Re: Constructing a number from digits in an arbitrary base

2020-11-02 Thread Sean McAfee
On Fri, Oct 30, 2020 at 2:19 PM Elizabeth Mattijsen  wrote:

> > On 30 Oct 2020, at 22:11, Sean McAfee  wrote:
> > With polymod, I can get the values of digits even in large bases like
> 101:
> >
> > > 1234567890.polymod(101 xx *)
> > (46 20 26 87 11)
> >
> > Given a list of digit values like that, and the base, I want to
> reconstruct the original number.


So you'd basically need a sub that takes a List, and a base factor, and
> does the necessary arithmetic for you.  I don't think that's in core.  I'd
> be glad if someone proved me wrong  :-)
>

Found it!  The "trick" is to use square braces after the colon and base.
For example, :101[11,87,26,20,46] evaluates to 1234567890.

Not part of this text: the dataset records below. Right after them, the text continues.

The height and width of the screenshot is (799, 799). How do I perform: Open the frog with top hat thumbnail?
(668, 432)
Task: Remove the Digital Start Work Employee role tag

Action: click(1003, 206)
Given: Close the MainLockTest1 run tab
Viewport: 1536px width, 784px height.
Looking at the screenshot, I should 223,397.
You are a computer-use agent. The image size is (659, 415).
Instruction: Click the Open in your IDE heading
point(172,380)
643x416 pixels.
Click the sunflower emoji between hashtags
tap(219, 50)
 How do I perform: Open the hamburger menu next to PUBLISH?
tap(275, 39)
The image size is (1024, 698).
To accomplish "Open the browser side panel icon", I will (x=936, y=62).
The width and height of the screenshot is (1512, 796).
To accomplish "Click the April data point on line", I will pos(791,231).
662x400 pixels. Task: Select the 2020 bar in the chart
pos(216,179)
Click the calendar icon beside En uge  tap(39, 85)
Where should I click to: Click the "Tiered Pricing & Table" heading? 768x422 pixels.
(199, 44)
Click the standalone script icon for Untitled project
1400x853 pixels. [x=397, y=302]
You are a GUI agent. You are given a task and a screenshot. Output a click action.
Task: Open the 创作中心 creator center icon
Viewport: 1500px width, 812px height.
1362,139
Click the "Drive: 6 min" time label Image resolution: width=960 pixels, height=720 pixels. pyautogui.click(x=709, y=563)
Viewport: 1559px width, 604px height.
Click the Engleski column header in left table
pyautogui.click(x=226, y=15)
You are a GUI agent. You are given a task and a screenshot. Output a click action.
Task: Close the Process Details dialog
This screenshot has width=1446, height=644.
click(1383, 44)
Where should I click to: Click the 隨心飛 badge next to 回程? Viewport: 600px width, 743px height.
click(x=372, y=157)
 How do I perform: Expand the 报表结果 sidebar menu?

The digit values have to be supplied most-significant to least-significant,
the opposite of the order returned by polymod, and the base must be known
at compile time, but this is definitely the construction I was trying to
recall originally.  Even nicer for my golfing purposes, the list elements
are coerced to numbers automatically, so for example :2[True, False, True,
False] evaluates to 10.

I can't locate any documentation on this feature, but then I couldn't find
documentation on the dynamic string-parsing version (eg. :2($str)) when I
looked either, only the literal form, like :2<10101>.